Task data ->

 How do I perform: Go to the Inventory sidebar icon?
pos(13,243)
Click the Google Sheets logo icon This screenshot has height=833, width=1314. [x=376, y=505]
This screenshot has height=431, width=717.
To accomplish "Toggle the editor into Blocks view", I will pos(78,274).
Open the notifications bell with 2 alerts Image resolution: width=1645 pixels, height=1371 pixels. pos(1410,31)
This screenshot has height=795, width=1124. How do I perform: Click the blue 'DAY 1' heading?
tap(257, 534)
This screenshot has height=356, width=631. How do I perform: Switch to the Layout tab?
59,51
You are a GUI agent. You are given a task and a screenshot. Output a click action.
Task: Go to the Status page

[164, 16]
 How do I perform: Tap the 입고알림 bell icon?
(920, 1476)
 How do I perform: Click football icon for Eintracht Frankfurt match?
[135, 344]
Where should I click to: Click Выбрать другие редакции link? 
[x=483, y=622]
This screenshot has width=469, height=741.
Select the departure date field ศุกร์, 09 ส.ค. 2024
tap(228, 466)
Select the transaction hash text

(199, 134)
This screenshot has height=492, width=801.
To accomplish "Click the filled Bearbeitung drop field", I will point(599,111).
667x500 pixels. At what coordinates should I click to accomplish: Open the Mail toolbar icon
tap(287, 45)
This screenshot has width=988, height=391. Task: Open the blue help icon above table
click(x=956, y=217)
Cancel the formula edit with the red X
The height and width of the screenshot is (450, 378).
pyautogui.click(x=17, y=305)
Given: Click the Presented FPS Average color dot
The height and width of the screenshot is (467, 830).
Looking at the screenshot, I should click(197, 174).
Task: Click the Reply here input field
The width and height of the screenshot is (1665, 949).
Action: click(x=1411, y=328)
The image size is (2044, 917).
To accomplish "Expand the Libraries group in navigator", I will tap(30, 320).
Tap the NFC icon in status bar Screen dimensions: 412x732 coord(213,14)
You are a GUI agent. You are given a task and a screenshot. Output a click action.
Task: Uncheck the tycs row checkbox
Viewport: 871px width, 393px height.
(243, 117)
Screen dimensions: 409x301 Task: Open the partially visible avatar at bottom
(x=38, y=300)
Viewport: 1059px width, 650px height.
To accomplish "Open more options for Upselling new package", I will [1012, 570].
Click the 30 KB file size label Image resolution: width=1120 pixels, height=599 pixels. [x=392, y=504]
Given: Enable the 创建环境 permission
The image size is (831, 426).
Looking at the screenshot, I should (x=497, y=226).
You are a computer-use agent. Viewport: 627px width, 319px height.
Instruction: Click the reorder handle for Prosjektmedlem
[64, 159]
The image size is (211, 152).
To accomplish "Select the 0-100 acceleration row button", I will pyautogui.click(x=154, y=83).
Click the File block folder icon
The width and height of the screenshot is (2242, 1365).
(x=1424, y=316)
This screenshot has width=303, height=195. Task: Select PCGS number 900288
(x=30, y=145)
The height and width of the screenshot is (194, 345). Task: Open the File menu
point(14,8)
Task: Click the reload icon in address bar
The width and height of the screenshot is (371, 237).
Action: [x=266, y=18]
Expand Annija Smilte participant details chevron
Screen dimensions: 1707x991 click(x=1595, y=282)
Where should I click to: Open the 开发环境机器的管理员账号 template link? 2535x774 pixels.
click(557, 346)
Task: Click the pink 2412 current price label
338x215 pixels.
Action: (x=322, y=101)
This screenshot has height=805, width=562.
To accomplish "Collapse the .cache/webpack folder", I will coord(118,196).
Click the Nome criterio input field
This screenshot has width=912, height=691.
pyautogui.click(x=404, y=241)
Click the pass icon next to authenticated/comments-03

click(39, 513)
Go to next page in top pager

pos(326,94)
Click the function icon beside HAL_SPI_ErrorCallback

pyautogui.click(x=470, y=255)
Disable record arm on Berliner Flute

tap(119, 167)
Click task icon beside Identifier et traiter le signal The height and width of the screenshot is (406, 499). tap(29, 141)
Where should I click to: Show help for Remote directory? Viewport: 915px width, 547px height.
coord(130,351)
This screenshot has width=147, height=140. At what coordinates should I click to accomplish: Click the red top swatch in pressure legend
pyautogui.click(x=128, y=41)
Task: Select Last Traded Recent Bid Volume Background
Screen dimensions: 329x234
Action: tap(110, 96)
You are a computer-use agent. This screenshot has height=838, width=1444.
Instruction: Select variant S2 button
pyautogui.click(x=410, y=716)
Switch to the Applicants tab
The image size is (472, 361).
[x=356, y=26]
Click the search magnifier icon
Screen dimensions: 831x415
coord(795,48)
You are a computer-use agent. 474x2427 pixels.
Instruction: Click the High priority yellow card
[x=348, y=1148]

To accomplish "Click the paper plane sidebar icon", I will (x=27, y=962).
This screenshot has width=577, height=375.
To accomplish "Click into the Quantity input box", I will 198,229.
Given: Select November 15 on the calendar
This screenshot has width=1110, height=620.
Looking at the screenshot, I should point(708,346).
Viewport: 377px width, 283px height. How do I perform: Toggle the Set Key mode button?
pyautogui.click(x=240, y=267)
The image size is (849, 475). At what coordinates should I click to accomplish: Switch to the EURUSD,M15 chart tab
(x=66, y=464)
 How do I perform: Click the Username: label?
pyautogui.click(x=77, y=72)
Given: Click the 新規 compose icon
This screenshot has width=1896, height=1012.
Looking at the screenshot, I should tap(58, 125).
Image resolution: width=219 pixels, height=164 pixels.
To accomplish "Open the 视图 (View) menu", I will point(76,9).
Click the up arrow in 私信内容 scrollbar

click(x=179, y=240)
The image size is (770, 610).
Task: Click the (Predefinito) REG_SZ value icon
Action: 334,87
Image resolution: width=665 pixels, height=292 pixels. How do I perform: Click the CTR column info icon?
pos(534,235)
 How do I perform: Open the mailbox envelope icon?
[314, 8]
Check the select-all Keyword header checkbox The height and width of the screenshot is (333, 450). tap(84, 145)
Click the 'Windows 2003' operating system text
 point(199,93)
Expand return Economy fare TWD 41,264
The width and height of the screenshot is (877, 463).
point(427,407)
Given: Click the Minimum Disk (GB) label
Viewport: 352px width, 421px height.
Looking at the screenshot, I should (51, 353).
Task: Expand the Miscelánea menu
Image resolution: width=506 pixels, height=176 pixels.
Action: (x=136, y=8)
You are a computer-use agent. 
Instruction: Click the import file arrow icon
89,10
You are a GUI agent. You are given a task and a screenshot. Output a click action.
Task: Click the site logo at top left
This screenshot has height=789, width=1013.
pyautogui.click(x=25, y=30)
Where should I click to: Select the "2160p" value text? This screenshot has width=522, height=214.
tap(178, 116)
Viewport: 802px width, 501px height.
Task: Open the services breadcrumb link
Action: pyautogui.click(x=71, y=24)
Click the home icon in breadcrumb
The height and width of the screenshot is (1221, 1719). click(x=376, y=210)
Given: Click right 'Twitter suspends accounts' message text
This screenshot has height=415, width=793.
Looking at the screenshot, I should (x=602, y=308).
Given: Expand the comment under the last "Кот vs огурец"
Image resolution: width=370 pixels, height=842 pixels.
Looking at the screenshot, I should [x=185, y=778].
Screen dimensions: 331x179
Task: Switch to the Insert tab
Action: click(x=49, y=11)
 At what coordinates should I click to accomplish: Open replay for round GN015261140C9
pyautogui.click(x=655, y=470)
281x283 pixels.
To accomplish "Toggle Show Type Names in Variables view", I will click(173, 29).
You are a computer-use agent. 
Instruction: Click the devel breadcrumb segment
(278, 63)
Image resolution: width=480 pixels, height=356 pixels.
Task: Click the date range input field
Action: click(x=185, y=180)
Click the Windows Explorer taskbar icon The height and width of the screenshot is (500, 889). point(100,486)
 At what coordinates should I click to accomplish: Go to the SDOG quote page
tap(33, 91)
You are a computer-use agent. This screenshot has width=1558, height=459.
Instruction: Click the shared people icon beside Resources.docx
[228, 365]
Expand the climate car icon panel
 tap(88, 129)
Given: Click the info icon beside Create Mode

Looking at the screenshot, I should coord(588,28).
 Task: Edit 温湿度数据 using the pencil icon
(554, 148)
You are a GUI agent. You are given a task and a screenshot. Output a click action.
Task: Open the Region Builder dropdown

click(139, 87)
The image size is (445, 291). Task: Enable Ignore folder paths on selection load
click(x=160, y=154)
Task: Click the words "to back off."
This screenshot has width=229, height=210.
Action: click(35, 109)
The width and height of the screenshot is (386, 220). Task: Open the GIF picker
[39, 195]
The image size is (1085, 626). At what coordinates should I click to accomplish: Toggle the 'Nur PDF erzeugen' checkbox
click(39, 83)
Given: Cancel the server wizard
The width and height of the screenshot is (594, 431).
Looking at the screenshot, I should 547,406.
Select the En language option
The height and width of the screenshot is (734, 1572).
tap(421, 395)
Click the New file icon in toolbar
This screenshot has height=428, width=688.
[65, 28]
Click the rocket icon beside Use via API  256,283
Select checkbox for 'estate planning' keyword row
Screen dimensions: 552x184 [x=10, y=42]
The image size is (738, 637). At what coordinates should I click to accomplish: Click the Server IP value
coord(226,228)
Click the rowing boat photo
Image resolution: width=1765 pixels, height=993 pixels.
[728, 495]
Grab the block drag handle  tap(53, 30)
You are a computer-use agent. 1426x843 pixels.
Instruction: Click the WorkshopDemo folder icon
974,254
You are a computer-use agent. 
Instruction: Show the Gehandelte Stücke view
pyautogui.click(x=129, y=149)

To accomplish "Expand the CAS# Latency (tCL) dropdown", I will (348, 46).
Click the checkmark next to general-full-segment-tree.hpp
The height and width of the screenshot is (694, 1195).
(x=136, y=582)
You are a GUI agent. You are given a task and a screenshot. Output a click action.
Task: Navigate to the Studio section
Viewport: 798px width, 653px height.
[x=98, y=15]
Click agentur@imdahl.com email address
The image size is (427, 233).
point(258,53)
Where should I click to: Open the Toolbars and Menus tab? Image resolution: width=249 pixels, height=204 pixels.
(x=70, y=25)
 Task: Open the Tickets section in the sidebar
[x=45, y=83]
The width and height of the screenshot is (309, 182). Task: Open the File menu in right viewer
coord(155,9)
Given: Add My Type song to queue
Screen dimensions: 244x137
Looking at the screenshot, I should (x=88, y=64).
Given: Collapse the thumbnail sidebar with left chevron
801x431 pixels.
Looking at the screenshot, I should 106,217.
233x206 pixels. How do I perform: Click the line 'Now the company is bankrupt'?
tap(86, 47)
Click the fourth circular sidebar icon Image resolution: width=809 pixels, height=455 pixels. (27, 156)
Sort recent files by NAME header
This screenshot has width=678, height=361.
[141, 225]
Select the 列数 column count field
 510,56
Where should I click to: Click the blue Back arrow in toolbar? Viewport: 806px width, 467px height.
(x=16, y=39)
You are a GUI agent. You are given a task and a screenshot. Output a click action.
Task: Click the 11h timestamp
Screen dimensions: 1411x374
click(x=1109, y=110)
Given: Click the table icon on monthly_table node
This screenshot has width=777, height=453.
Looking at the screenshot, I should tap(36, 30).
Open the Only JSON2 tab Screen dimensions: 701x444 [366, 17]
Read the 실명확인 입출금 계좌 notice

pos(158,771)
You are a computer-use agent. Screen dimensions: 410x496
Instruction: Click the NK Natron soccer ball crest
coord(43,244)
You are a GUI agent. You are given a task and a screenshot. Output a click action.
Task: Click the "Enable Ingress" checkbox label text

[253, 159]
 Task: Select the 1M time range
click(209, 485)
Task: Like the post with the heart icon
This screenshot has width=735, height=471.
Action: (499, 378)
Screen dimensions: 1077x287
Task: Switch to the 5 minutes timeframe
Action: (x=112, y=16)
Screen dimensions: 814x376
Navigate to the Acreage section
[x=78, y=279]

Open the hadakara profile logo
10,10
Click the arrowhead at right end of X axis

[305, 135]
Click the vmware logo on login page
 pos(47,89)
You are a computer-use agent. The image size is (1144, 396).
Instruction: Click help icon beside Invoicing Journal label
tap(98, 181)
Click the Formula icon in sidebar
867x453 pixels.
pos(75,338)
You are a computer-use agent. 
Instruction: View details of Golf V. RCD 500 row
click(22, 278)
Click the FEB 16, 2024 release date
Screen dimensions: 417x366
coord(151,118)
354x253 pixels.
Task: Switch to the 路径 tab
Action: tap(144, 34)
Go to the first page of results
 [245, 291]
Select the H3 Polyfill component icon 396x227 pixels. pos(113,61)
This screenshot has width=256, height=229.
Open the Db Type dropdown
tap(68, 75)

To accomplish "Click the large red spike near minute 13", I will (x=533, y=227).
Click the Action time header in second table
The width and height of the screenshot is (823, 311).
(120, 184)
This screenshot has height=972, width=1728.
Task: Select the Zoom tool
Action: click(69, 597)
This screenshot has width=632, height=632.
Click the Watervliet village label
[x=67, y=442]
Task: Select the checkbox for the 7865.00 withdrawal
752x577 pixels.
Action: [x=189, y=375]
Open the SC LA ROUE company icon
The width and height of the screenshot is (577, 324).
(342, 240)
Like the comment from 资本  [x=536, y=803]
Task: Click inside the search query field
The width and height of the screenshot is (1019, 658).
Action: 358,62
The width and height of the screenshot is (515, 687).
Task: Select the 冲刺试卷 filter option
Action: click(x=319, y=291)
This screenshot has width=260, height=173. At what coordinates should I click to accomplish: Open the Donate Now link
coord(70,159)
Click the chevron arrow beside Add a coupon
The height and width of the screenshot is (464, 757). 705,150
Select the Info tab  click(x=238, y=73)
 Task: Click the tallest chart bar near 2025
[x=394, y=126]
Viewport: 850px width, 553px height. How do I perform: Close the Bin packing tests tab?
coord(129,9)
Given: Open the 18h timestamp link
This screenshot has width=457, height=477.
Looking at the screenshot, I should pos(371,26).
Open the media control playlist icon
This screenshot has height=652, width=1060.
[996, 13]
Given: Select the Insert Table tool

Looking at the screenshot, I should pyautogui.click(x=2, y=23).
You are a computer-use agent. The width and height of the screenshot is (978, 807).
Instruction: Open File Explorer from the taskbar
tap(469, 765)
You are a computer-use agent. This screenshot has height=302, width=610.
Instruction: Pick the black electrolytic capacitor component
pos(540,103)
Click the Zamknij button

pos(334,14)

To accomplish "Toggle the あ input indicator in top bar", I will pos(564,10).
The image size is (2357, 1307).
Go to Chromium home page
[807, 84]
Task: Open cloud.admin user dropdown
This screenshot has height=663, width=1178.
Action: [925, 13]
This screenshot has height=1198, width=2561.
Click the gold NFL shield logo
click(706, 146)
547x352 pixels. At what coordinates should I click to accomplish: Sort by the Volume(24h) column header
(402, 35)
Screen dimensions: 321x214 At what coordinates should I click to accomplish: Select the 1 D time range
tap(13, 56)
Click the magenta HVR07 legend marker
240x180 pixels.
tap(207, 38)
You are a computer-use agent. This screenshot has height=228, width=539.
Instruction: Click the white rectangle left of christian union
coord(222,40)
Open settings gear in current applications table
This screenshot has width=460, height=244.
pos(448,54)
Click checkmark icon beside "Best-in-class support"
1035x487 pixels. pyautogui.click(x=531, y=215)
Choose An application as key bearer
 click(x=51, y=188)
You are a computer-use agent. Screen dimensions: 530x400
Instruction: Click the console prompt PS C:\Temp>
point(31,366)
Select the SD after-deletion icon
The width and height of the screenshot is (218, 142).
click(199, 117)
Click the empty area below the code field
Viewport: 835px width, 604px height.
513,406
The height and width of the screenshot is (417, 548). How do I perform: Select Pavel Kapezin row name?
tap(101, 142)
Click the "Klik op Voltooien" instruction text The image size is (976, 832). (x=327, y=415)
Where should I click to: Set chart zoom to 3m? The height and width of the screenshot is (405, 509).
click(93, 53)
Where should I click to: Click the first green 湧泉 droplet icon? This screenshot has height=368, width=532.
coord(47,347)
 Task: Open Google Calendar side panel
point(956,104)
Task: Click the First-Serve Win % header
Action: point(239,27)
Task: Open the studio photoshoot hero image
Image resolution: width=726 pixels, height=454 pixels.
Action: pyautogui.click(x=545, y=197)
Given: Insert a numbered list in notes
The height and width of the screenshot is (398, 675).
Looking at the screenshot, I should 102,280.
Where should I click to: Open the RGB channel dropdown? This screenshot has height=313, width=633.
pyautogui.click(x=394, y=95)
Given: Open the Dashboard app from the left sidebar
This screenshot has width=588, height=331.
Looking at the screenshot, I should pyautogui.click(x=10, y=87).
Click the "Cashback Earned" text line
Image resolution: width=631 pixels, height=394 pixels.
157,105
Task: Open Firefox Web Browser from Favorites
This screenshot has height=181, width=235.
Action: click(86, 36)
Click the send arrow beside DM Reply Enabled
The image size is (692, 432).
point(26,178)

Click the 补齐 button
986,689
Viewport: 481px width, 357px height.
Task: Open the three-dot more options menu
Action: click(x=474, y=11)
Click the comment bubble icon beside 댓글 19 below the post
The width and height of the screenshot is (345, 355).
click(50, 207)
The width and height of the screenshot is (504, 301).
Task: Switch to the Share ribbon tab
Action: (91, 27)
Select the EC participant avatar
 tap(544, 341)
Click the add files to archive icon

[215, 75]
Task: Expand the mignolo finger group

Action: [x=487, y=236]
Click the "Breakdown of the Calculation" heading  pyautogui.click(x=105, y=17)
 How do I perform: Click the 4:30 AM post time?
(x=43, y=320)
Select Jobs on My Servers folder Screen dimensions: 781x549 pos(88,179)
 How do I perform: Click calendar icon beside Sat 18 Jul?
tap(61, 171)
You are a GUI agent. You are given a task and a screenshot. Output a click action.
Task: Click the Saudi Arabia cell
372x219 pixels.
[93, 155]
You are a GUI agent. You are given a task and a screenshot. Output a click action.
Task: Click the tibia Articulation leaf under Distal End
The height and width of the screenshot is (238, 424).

Written task -> Substitute "Business" for "Economy" in the stretch of the records from the line containing "Click the 'Windows" through the line containing "point(427,407)". Give back only those lines, with nothing else changed.

Solution for this problem ->
Click the 'Windows 2003' operating system text
 point(199,93)
Expand return Business fare TWD 41,264
The width and height of the screenshot is (877, 463).
point(427,407)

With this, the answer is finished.